The government has requested that the defendant permit it to inspect and copy various books, records, documents, photos and other tangible objects, including reports of physical or mental examinations and of scientific tests or experiments, within the possession or control of the defendant which the defendant intends to introduce as evidence in chief at the trial along with written summaries of expert witnesses' testimony that the defendant intends to use. Since the defendant has moved pursuant to Rule 16(a)(1) of the Federal Rules of Criminal Procedure for similar materials and information, the government is entitled to this information pursuant to Rule 16(b)(1) and its request is granted.

Therefore, it is hereby ORDERED pursuant to 28 U.S.C. § 636(b)(1) that:

This Decision and Order be filed with the Clerk of Court.

ANY OBJECTIONS to this Decision and Order must be filed with the Clerk of this Court within fourteen (14) days after receipt of a copy of this Decision and Order in accordance with Fed. R. Crim. P. 59(a).

The district judge will ordinarily refuse to consider de novo, arguments, case law and/or evidentiary material which could have been, but were not presented to the magistrate judge in the first instance. See, e.g., Paterson-Leitch Co., Inc. v. Massachusetts Municipal Wholesale Electric Co., 840 F.2d 985 (1st Cir. 1988). Failure to file objections within the specified time or to request an extension of such time waives the right to appeal the District Judge's Order. Thomas v. Arn, 474 U.S. 140 (1985); Wesolek, et al. v. Canadair Ltd., et al., 838 F.2d 55 (2d Cir. 1988).

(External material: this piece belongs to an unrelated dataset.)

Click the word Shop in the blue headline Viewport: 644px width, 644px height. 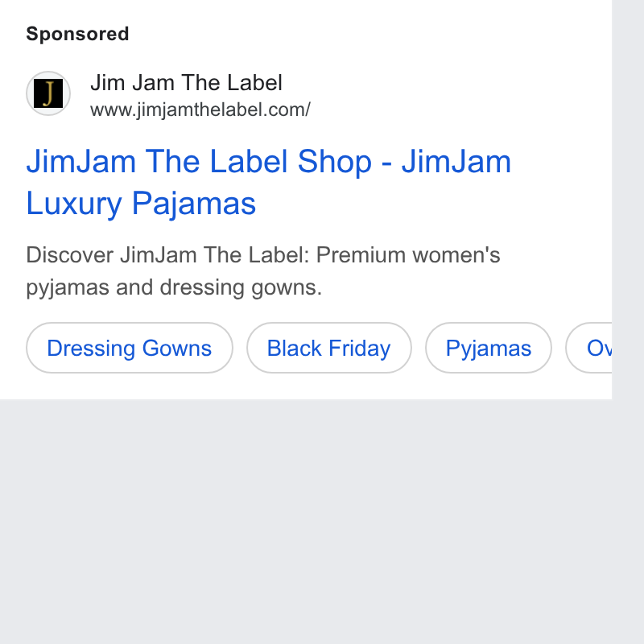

The parties are reminded that, pursuant to Rule 59(b)(1) of the Local Rules for the Western District of New York, written objections shall specifically identify the portions of the Decision and Order to which the party objects and the basis for such objection, and shall be supported by legal authority. Failure to comply with the provisions of Local Rule 59(b)(1), may result in the District Judge's refusal to consider the objection.

In accordance with the requirements set forth in Local Rule 59(b)(3), "[a]ny party filing objections to a Magistrate Judge's order or recommended disposition must include with the objections to the District Judge a written statement either certifying that the objections do not raise new legal/factual arguments, or identifying the new arguments and explaining why they were not raised to the Magistrate Judge." Failure to comply with the provisions of Local Rule 59(b)(3), may result in the District Judge's refusal to consider the objection.